#### [SEITENAUSZUG]
******

Warum spielen gerade die Geschlechter eine so große Rolle?
Das Geschlecht spielt seit Jahrzehnten eine große Rolle – wir sind nur noch nicht weit gekommen. Aber wenn wir über Megatrends wie den Female Shift sprechen, dann schauen wir immer Entwicklungen an, die nicht von heute auf morgen vonstatten gehen.
Fakt ist doch: Wir sind 51 Prozent der Weltbevölkerung, wir sind besser ausgebildet, kreativ, lösungsorientiert – und trotzdem tun Männer noch immer so, als täten sie uns einen Gefallen. Frauen sind flexibler, weil sie sich öfter auf Neues einstellen müssen, unter Umständen ja auch auf eine Schwangerschaft und was könnte einschneidender als ein Kind sein! Ich verstehe einfach nicht, wie 49 Prozent der Menschheit den 51 Prozent Vorschriften machen wollen.
Allerdings: Für Geschlechterkampf haben wir keine Zeit mehr! Noch nie in der Geschichte der Menschheit hat es eine solche Dichte und Gleichzeitigkeit von Krisen und Konflikten gegeben. Und dafür brauchen wir neue Lösungen. Die entstehen, wenn wir endlich die Differenz der Geschlechter in den Mittelpunkt stellen. Wie sieht der männliche Lösungsansatz aus? Was ist die weibliche Sicht der Dinge? Wahrscheinlich ziemlich anders. Aus den beiden Sichtweisen kann man dann einen dritten Lösungsansatz erarbeiten.

******

#### [DATEN]
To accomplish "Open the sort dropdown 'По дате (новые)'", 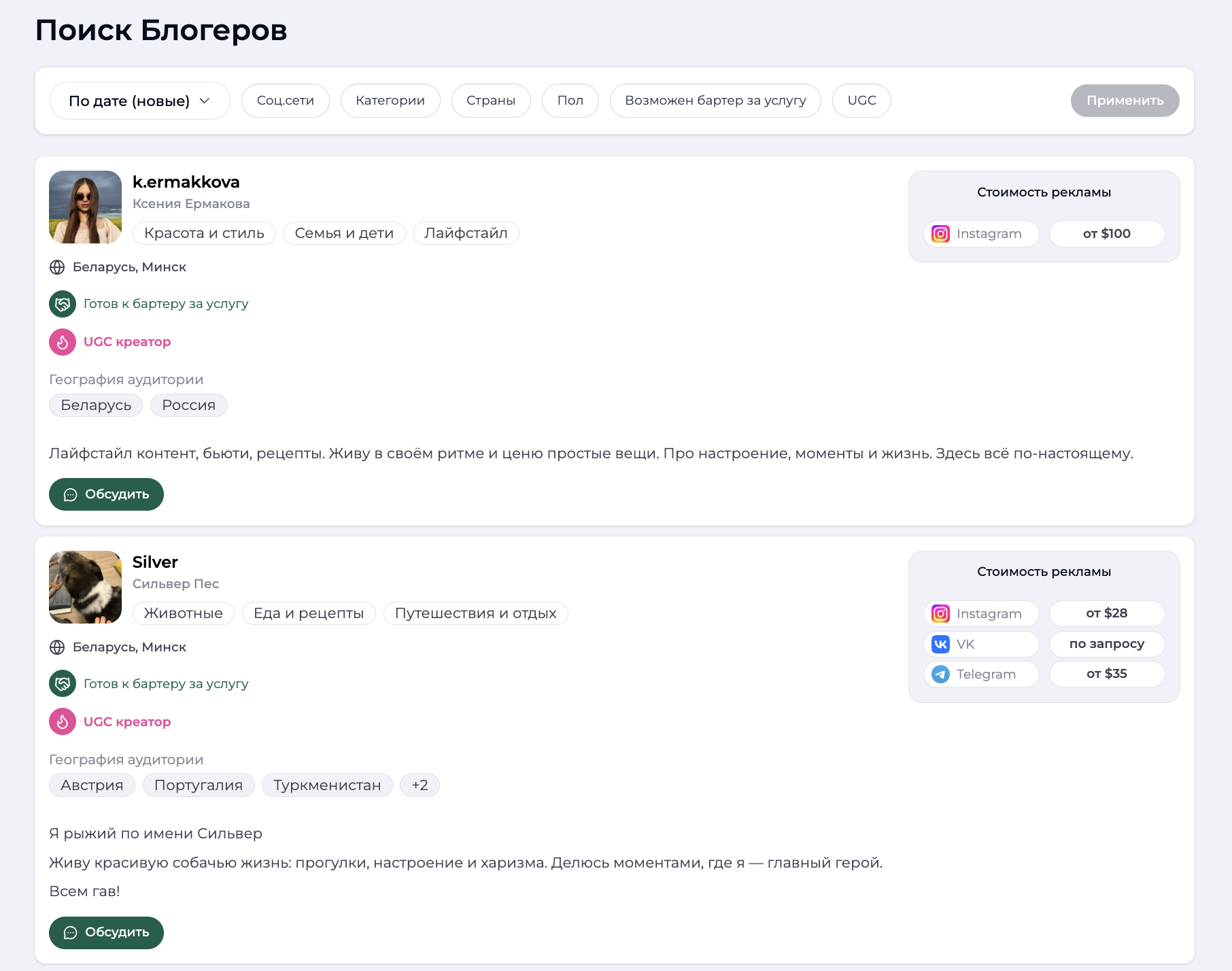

******

#### [AUFGABE]
Schreiben Sie aus dem Text über die Rolle der Geschlechter die Stelle von "Das Geschlecht spielt" bis einschließlich "morgen vonstatten gehen." wortgetreu ab.

#### [ERLEDIGTE AUFGABE]
Das Geschlecht spielt seit Jahrzehnten eine große Rolle – wir sind nur noch nicht weit gekommen. Aber wenn wir über Megatrends wie den Female Shift sprechen, dann schauen wir immer Entwicklungen an, die nicht von heute auf morgen vonstatten gehen.